- [Extrait]:
La révolte s’est vite propagée, alimentée par les réseaux sociaux, où des appels à manifester fusent de toutes parts. Présageant une colère populaire, les autres candidats rivaux de Bouteflika, dont notamment Ali Benflis et Abderrazak Makri, ont fini par retirer leurs candidatures, estimant que les conditions ne sont pas encore réunies pour une élection. Le 22 février, le mythe Bouteflika est tombé. Ce jour, des citoyens ont arraché et piétiné un portrait géant à son effigie, accroché au siège du RND à Alger, situé à la Grande Poste, suite à des manifestations grandioses à Alger. Mais l’équipe de Bouteflika ne songe pas partir de sitôt. Le 03 mars, la candidature du Bouteflika est déposée par son directeur de campagne, avec des promesses surréalistes de surcroît : s’il serait réélu, une conférence nationale sera convoquée afin d’adopter des réformes ainsi qu’une nouvelle Constitution, puis que sera organisée une présidentielle anticipée à laquelle ne prendra pas part Bouteflika.

La dernière mise en demeure de l’État-major de l’ANP
Face au nombre grandissant de manifestants durant chaque vendredi, le chef d’état-major et vice-ministre de la Défense nationale, le défunt Ahmed Gaïd Salah, a prononcé le 10 mars 2019 un discours dont la partie est clairement prise en faveur du Mouvement populaire. L’entourage de Bouteflika a saisi le message et a fini par renoncer à l’invraisemblable 5e mandat. Lequel a promis la tenue d’une conférence nationale, et la promulgation d’une nouvelle Constitution, prolongeant ainsi de facto son quatrième mandat, dont la fin est prévue le 27 avril 2019. Dès le lendemain de l’annonce de Bouteflika, de nouvelles manifestations ont eu lieu à Alger pour s’opposer à son maintien au pouvoir et dénoncé « un mandat 4+ ».
Le 26 mars, le général-major, Ahmed Gaïd Salah, appelle à déclarer l’état d’empêchement de Bouteflika à travers l’activation de l’article 102 de la Constitution, comme réclamé par la rue. Quelques jours après, le feuilleton Bouteflika est clos. Abdelkader Bensalah, président du Conseil de la nation, devient de fait chef de l’État par intérim. Dans une allocution télévisée tenue le même jour, il convoque des élections présidentielles pour le 4 juillet. Le 16 avril 2019, alors que la mobilisation se poursuit, le président du Conseil constitutionnel, Tayeb Belaïz, qui avait validé la candidature du Bouteflika, démissionne.

Le départ des « B »

- [Questions de lecture]:
- 1) D'après l'extrait :
(a) Quel jour des citoyens ont-ils arraché et piétiné un portrait géant de Bouteflika ?
(b) Quel article de la Constitution Ahmed Gaïd Salah a-t-il appelé à activer le 26 mars ?
(c) Pour quelle date Abdelkader Bensalah a-t-il convoqué les élections présidentielles ?
- 2) Recopiez toutes les lignes des données en remplaçant « screenshot » par « screen capture ». Ne changez rien d'autre.

- [Les données]:
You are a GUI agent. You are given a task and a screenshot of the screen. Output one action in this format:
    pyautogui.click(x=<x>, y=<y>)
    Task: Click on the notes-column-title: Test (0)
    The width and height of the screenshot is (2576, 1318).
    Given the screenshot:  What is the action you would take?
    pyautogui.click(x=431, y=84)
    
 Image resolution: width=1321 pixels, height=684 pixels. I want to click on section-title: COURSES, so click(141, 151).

- [Corrigé ci-dessous]:
- 1)
(a) Le 22 février.
(b) L'article 102.
(c) Le 4 juillet.

- 2)
You are a GUI agent. You are given a task and a screen capture of the screen. Output one action in this format:
    pyautogui.click(x=<x>, y=<y>)
    Task: Click on the notes-column-title: Test (0)
    The width and height of the screen capture is (2576, 1318).
    Given the screen capture:  What is the action you would take?
    pyautogui.click(x=431, y=84)
    
 Image resolution: width=1321 pixels, height=684 pixels. I want to click on section-title: COURSES, so click(141, 151).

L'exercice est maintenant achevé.